American television series on HGTV

Windy City Rehab is an American television series on HGTV based in Chicago, Illinois and starring Alison Victoria, an interior designer who does home renovation projects. An 11-episode first season premiered on January 1, 2019. A third season began broadcasting in April 2022; and a fourth season premiered on May 23, 2023. A fifth season premiered on September 24, 2024.

== About ==
It stars Alison Victoria (also known as Alison Victoria Gramenos), an interior designer who primarily does home renovation projects in Chicago, Illinois, her hometown. In each episode in season one, a candidate house is visited by Alison and Donovan [Need to explain who is Donovan], who discuss its potential for redesign and resale value (houses are purchased without a client in mind). Unlike many HGTV programs, the majority of the projects are Chicago city-based, including townhomes and apartments. Many of the houses are more than 100 years old, and some are designated as landmarked buildings, adding challenges to the design and construction work.

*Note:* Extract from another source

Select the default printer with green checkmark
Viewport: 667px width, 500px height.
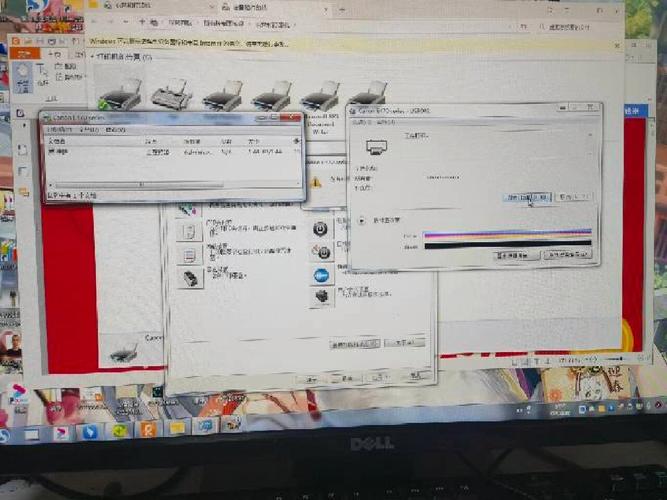(120, 96)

After purchase and development of a design plan, the duo engage in demolition work, during which unanticipated construction problems frequently emerge which add to the construction cost and schedule. The episode alternates between scenes of the construction work and scenes of Alison sourcing and purchasing salvaged furniture and decorative components (appropriate to the historical period of the house). Once construction is completed, the house is staged and prospective buyers are invited to visit to see the renovated interior and exterior.

On August 18, 2020, it was announced that the second season would premiere on September 15, 2020. Six episodes were broadcast between September 15, 2020, and October 20, 2020. In addition to focusing on home renovation projects, the season dealt with the break-up of Alison and Donovan's business over a dispute on contractor expenses. Around that time, both Alison and Donovan along with their companies and contractors were sued for shoddy work in relation to two homes rehabbed on the show.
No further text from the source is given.